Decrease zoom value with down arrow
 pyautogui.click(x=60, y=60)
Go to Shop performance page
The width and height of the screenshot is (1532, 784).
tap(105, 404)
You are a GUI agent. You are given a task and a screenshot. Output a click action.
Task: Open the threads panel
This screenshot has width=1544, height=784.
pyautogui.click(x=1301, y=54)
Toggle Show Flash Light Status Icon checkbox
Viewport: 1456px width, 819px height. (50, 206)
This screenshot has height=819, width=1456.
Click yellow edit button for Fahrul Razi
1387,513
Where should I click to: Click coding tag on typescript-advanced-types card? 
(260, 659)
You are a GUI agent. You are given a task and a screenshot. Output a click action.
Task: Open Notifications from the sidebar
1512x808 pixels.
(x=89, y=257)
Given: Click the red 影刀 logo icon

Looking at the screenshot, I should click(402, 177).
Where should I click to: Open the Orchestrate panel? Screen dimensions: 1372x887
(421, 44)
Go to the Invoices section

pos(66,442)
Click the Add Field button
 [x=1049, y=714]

→ Task to complete: Find the line with "Click yellow edit button for Fahrul Razi" in the listing above, then write out that line and each remaining line exactly, with no other text.

→ Completed task:
Click yellow edit button for Fahrul Razi
1387,513
Where should I click to: Click coding tag on typescript-advanced-types card? 
(260, 659)
You are a GUI agent. You are given a task and a screenshot. Output a click action.
Task: Open Notifications from the sidebar
1512x808 pixels.
(x=89, y=257)
Given: Click the red 影刀 logo icon

Looking at the screenshot, I should click(402, 177).
Where should I click to: Open the Orchestrate panel? Screen dimensions: 1372x887
(421, 44)
Go to the Invoices section

pos(66,442)
Click the Add Field button
 [x=1049, y=714]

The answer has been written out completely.